On Friday, the men’s division was in a seven-way tie, and kayaker Dane Jackson – who scored nine points with his win in the Steep Creek Championships – held on to the coveted yellow L.L.Bean leader jersey. But then the leaders began to emerge.
Among them was eventual second-place finisher Branden Rakita, who rode the Road Bike Time Trial, the EverBank XC Mountain Bike, the GoPro Mtn Enduro, the 10K Spring Runoff, the Apres 5K, and the Pepi’s Face Off to finish second with 33 points.
When the event was over, the race was too close to call. Organizers made an initial call on Tuesday, but then captured a data error on Wednesday and updated the results.
This broke a third-place tie and put Nick Troutman neck-and-neck with Rakita, both with 33 points. According to tie-breaking rules, Rakita held on to second place due to better individual results in his events.
Troutman, a world-champion kayaker, showed tremendous diversity with is performance, marking good results and finishes in every single whitewater event, the EverBank XC Mountain Bike race, the Apres 5K, the Mountain Mud Run, yoga and the Mountain Click Photo comp.
Close behind in fourth was Eric Holmlund, who was as an early favorite in the event. By June 8, when the Mountain Games began, Holmlund was signed up for nine events – more than any other competitor. But as word spread about the new format for this iconic event, the competition began to heat up. Holmlund finished with 31 points.
Troutman’s brother-in-law, Dane Jackson, scored an incredible 26 points without competing in anything but whitewater events, and therefore receiving zero cross-discipline bonus points. He finished fifth on the men’s side.
On the women’s side, last year’s champion Gretchen Reeves proved she could tackle the new, complex format of the UMC as she took first place with 32 points. Gretchen kayaked, biked in three races, ran and did yoga to complete one of the all-time most challenging weekends known in adventure sports and putting herself in the history books for this one-of-a-kind event.
She was followed by SUP champion Annabel Anderson who decided to compete in the UMC on a whim. A few weeks later she flying in a blur through the venue, competing in three paddling events, two bike events, yoga, the Mountain Click photo competition, and three running events. Her fitness level was astounding to all who saw her, and her incredible performance earned her 31 points.

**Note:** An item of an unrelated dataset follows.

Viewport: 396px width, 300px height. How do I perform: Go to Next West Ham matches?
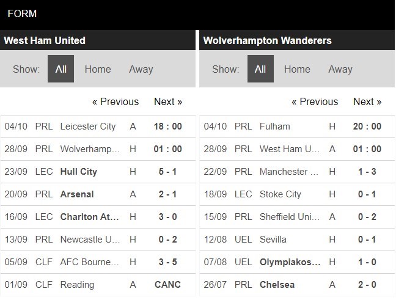pos(168,101)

In third for the women was kayaker Courtney Kerin, who notched an impressive five kayak events, rounding it out with three runs, yoga, and the photo competition to take third place with 24 points. The legendary Emily Jackson was fourth with 23 points and 13-year-old running phenomenon Lanie Szuch took fifth with 20 points.
The event was a resounding success by all measures, and chatter is already on the rise for next year to see who can become king and queen of the GoPro Mountain Games.
Organizers were doubly careful about announcing the winners in year one, waiting until today to make the call. With so many moving parts, the competition jury wanted to be extra sure, in year one, that they were making the right call in this already-prestigious event.